TASK DIRECTIONS:
Copy the records below, from the line containing "Instruction: Delete the" through the last line; leave out pictures.

# # #

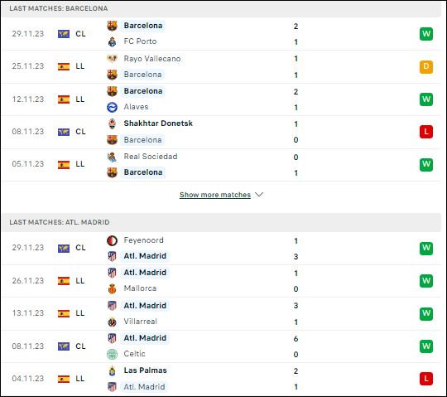Click the Rayo Vallecano club crest
This screenshot has height=397, width=447.
(x=112, y=59)
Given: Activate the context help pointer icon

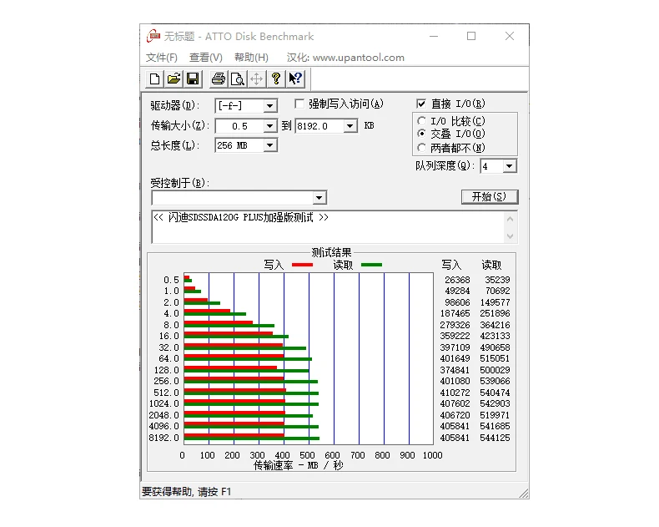Looking at the screenshot, I should click(x=294, y=79).
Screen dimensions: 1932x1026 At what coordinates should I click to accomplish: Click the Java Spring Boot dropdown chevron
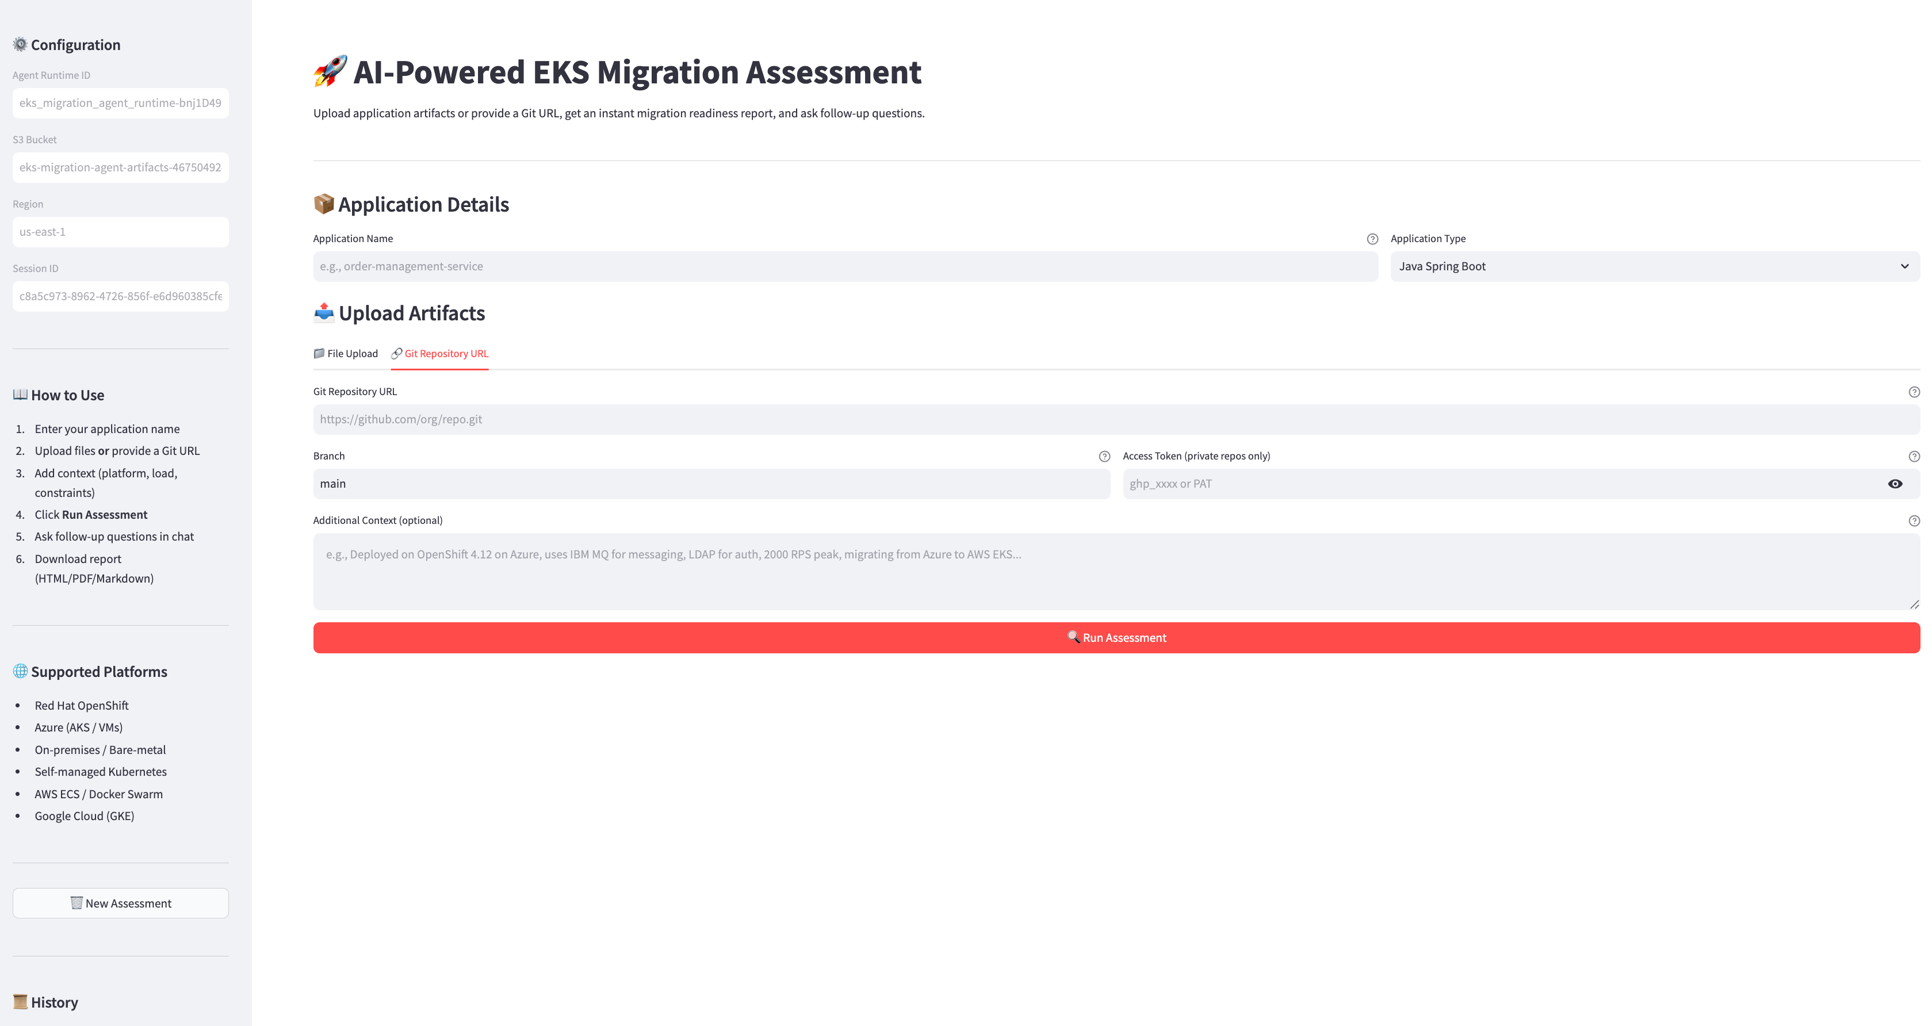1904,267
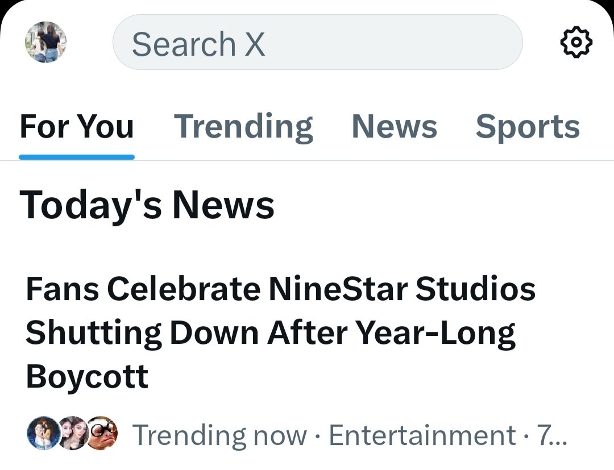This screenshot has height=470, width=614.
Task: Click the truncated 7... post count
Action: coord(552,435)
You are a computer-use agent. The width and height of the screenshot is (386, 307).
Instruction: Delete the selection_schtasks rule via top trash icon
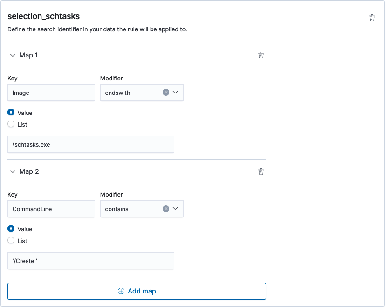tap(372, 17)
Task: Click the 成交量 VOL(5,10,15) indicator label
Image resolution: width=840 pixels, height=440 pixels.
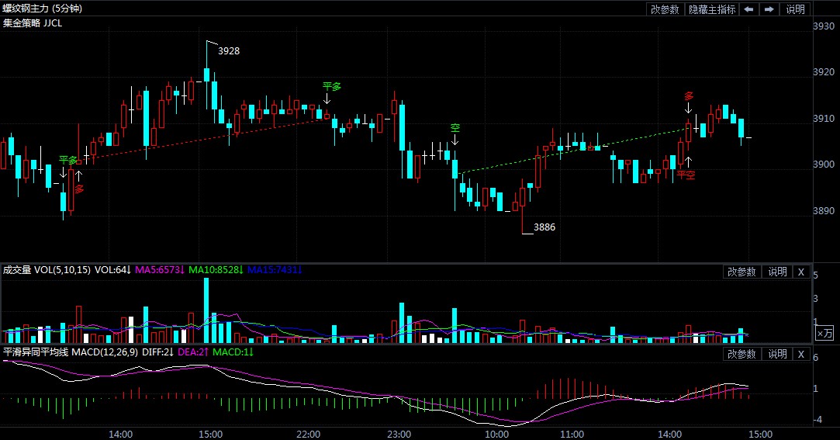Action: tap(46, 270)
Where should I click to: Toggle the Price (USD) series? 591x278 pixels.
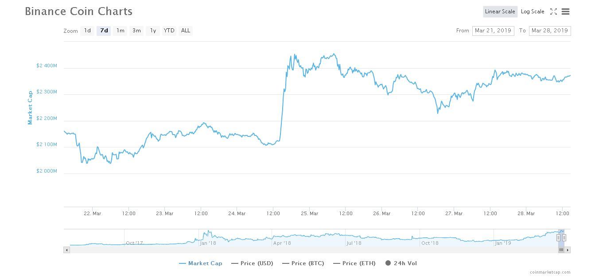click(252, 263)
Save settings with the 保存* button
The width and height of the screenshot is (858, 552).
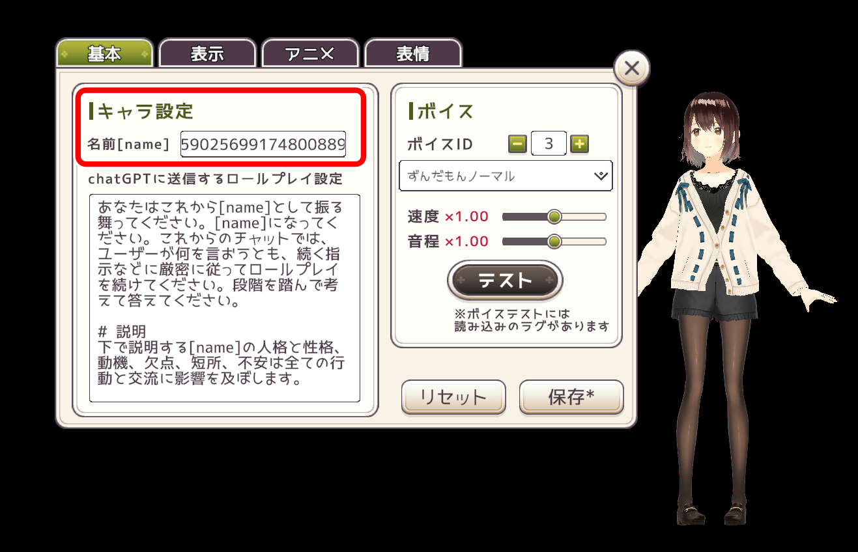571,397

# # #

SOLVED PROBLEM:
Instruction: Delete the selection_schtasks rule via top trash icon
tap(372, 17)
Task: Click the 成交量 VOL(5,10,15) indicator label
Image resolution: width=840 pixels, height=440 pixels.
Action: tap(46, 270)
Where should I click to: Toggle the Price (USD) series? 591x278 pixels.
click(252, 263)
Save settings with the 保存* button
The width and height of the screenshot is (858, 552).
571,397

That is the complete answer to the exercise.